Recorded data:
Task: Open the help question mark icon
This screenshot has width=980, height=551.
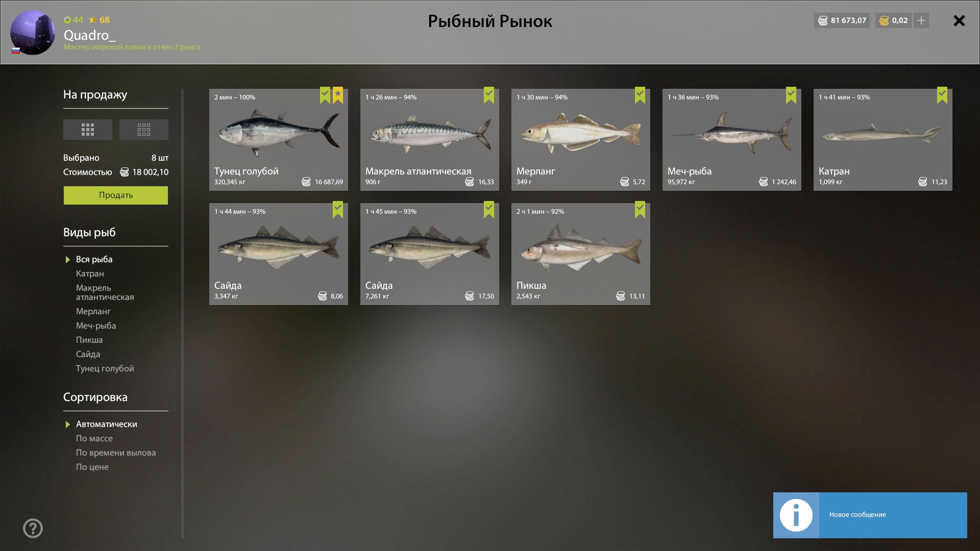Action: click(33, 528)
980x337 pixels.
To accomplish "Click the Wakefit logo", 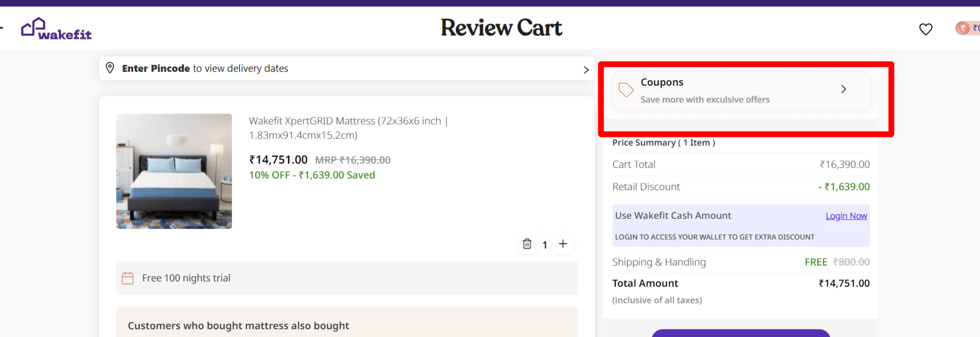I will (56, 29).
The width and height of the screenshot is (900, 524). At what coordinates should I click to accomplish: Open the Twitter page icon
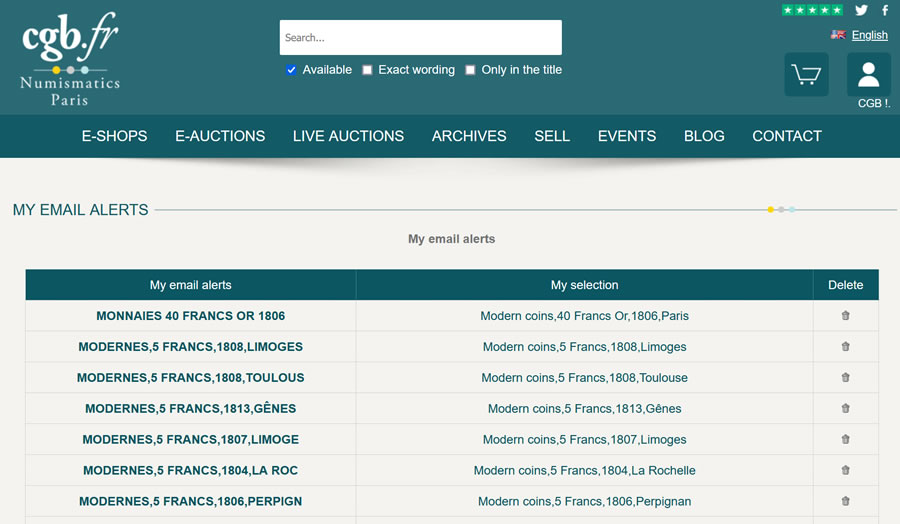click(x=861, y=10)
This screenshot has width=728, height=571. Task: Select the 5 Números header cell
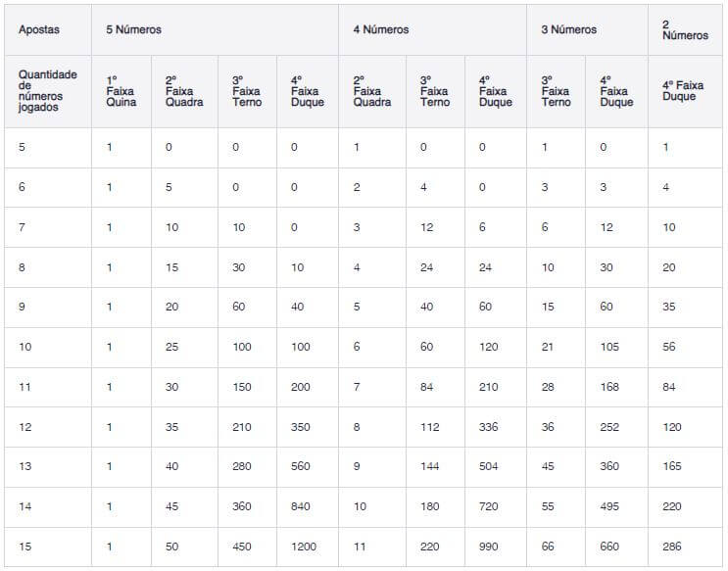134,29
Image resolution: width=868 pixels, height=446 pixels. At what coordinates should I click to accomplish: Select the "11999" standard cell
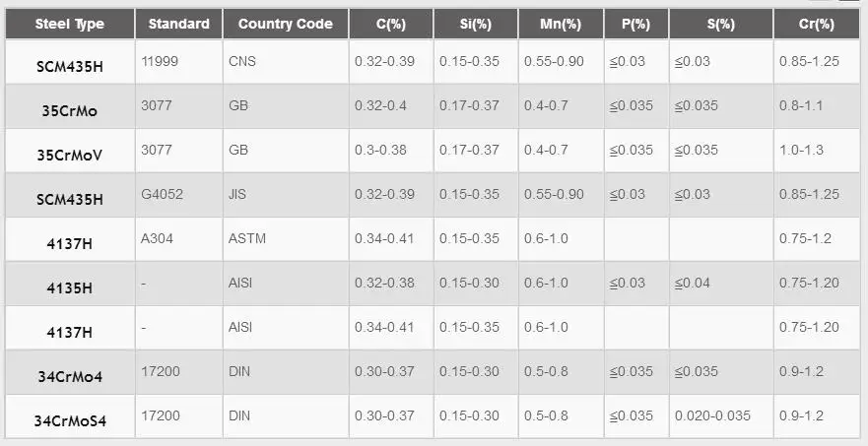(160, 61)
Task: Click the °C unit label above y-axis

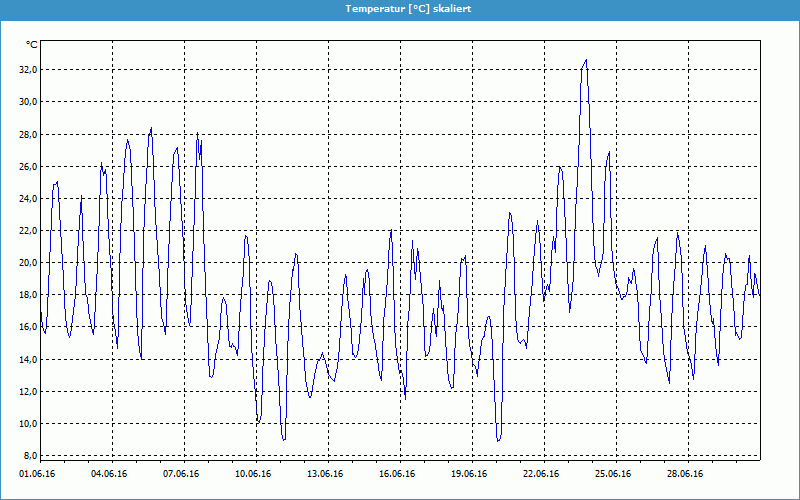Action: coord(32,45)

**EXERCISE PROMPT**
I would like you to set down the lines above, from the one containing "Image resolution: width=868" to the final line, exactly as written and without pictures.

**RESPONSE BOX**
Image resolution: width=868 pixels, height=446 pixels. At what coordinates should I click to accomplish: Select the "11999" standard cell
(160, 61)
Task: Click the °C unit label above y-axis

Action: coord(32,45)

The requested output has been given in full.